Durante o encontro, foi discutida a importância de considerar as particularidades dos povos indígenas na construção de um currículo que atenda às suas necessidades. Também foi abordada a disparidade entre o currículo convencional e o currículo para a educação escolar indígena. O secretário executivo de Desenvolvimento da Educação e Cooperação com os Municípios, Daniel Marinho, ressaltou a importância da recriação da Gerência Especial de Educação Escolar Indígena, que fortalece o diálogo com as comunidades.

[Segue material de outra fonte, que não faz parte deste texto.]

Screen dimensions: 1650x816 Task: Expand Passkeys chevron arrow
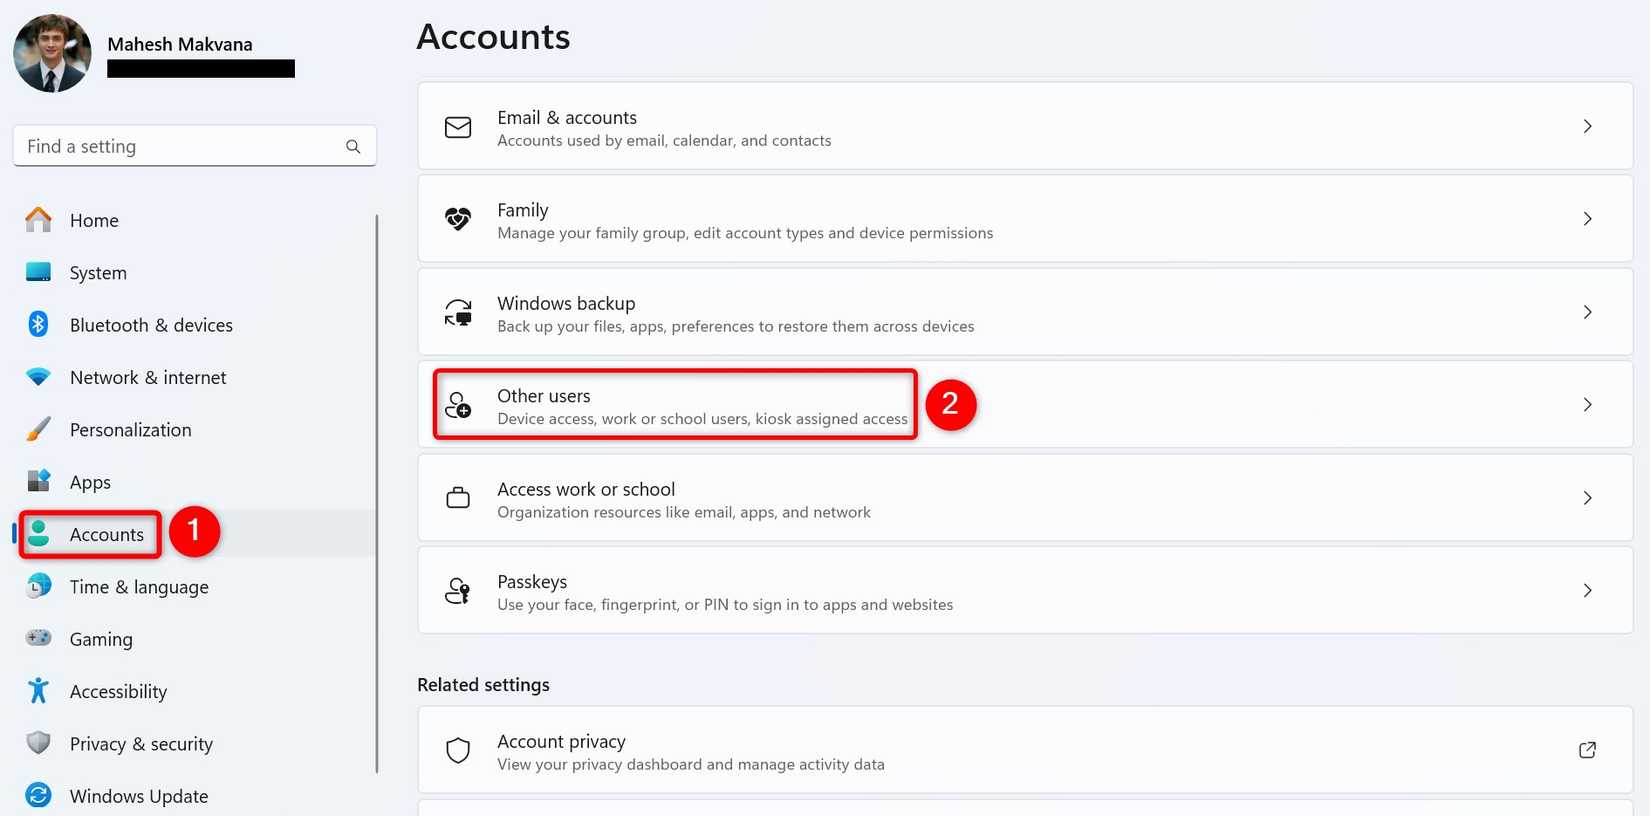1587,591
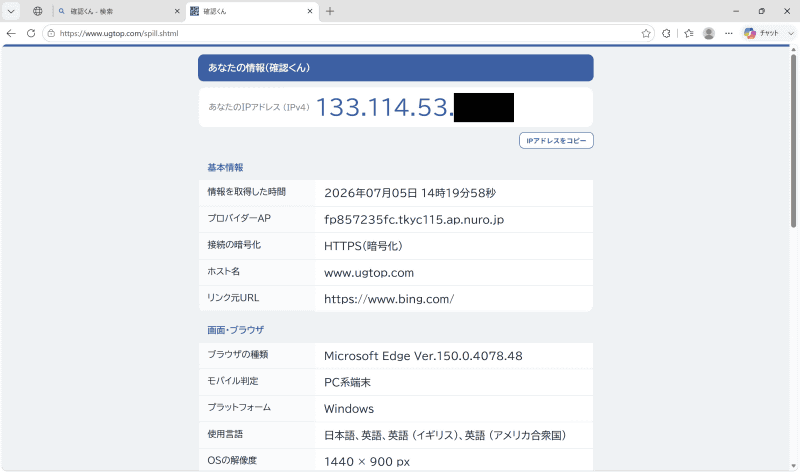
Task: Close the active 確認くん tab
Action: [x=310, y=11]
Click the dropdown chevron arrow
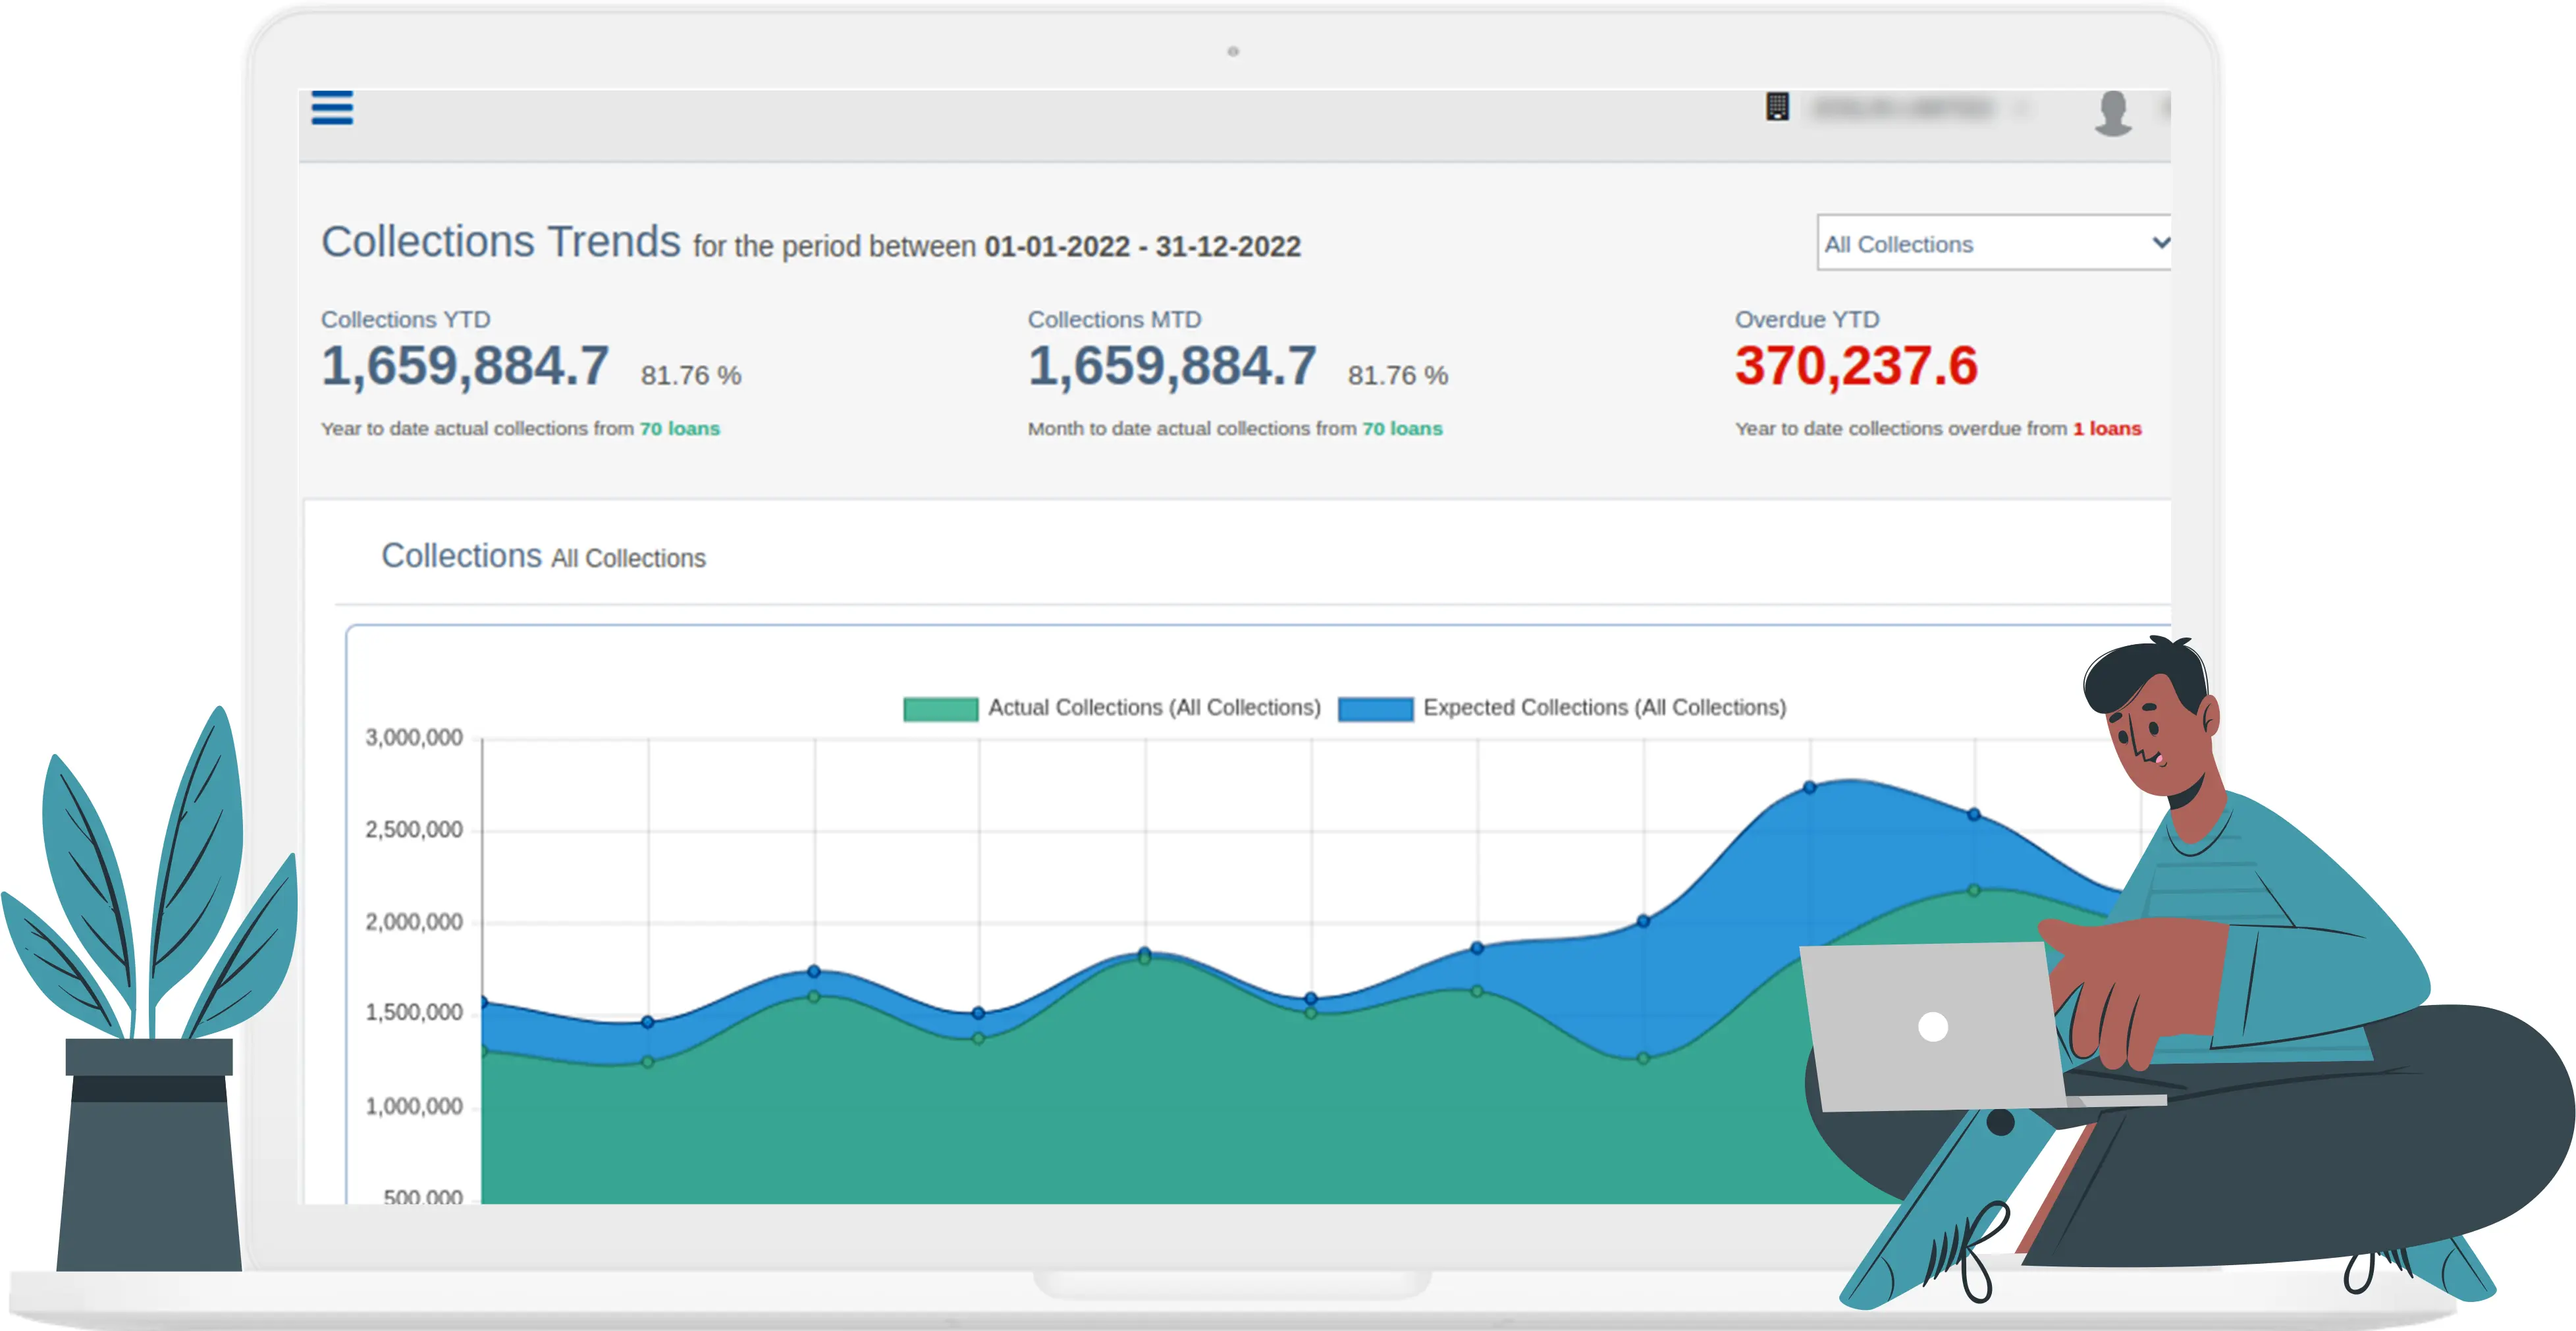2576x1331 pixels. [2160, 243]
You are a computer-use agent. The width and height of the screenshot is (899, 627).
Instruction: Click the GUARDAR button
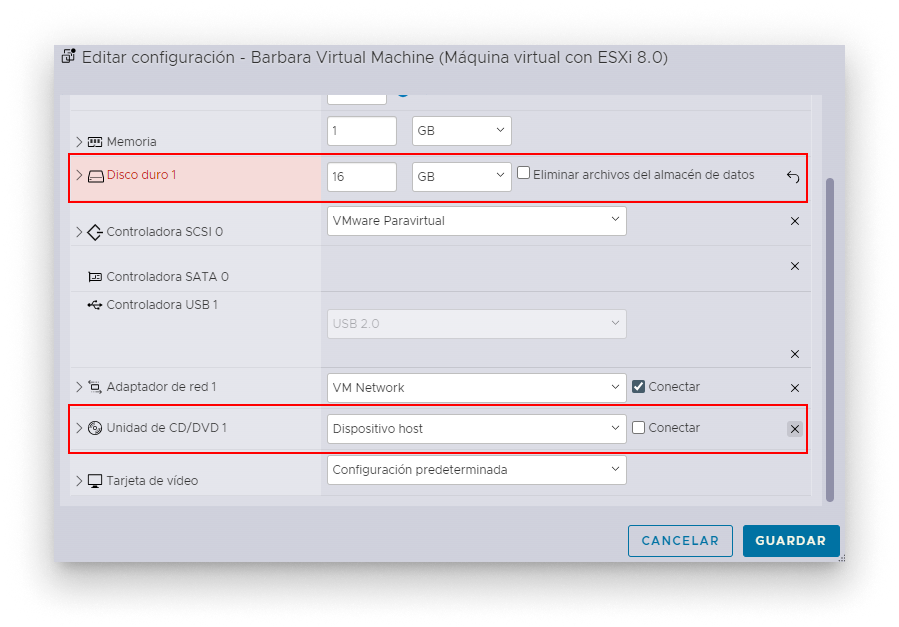coord(790,541)
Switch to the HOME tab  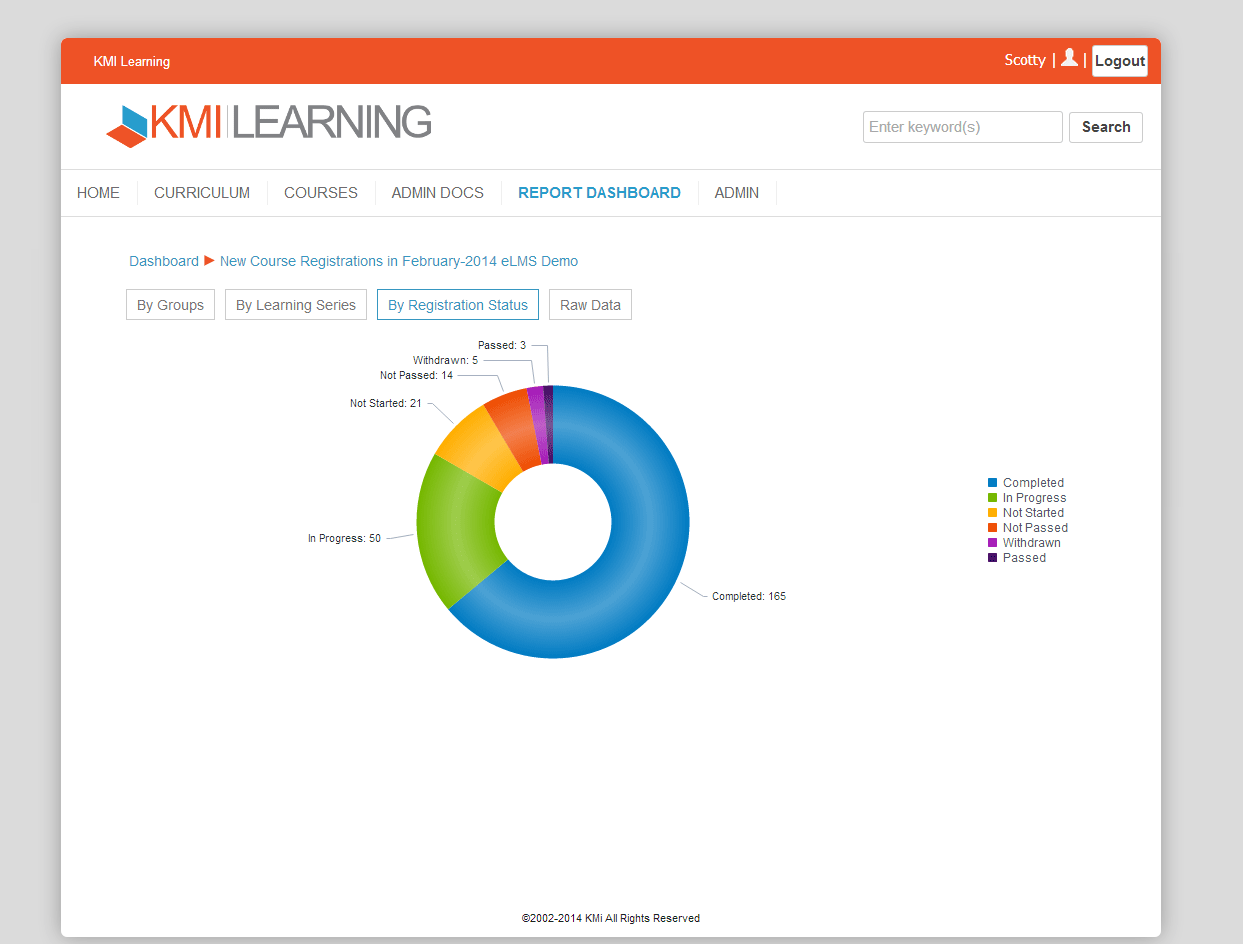tap(98, 192)
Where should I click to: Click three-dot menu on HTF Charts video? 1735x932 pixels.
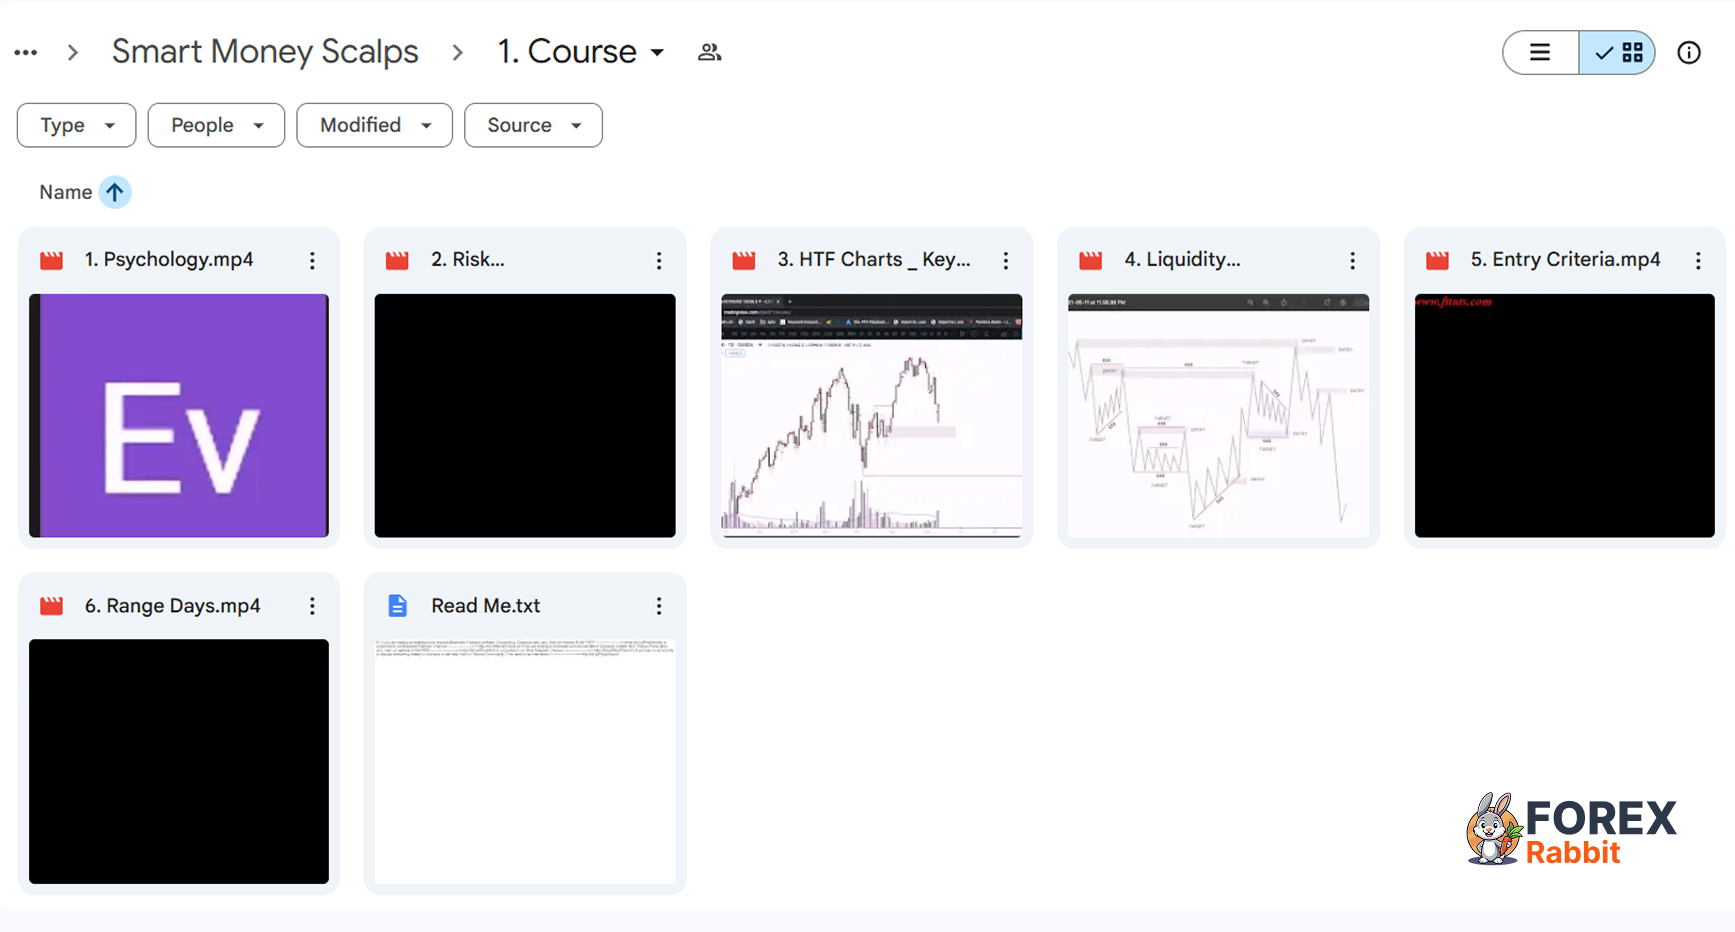(x=1006, y=261)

A reunião foi celebrada como uma conquista, já que as pautas estão sendo discutidas novamente com a determinação que os povos originários merecem. A equipe da Secretaria de Educação demonstrou comprometimento na consolidação dos direitos dos indígenas, seja em relação à liberdade, seja em relação à educação de qualidade. Além disso, foi destacada a atenção dada à infraestrutura escolar, com a entrega de reformas e a autorização de construção de novas unidades.
O encontro também reacendeu a importância de discutir a realidade dos povos tradicionais e buscar as mudanças necessárias. O gestor da Escola Estadual Indígena Pajé Miguel Selestino da Silva, Gecinaldo Soares de Queiroz, destacou que eventos como esse mostram a educação escolar indígena como ela realmente é e são importantes para a construção de diretrizes e documentos referenciais que oficializem essa educação diferenciada.
Em Alagoas, existem atualmente 17 escolas indígenas nas cinco Gerências Especiais de Educação (GEEs), com a atuação de 227 professores indígenas. Esses profissionais são responsáveis por garantir a educação básica em todas as fases, desde o ensino infantil até o ensino médio, incluindo também a Educação de Jovens, Adultos e Idosos (EJAI).
Com o encontro, a Seduc reafirmou o compromisso em fortalecer a educação básica nas escolas indígenas de Alagoas, promovendo o diálogo entre os diferentes atores envolvidos e buscando soluções que atendam às necessidades das comunidades indígenas.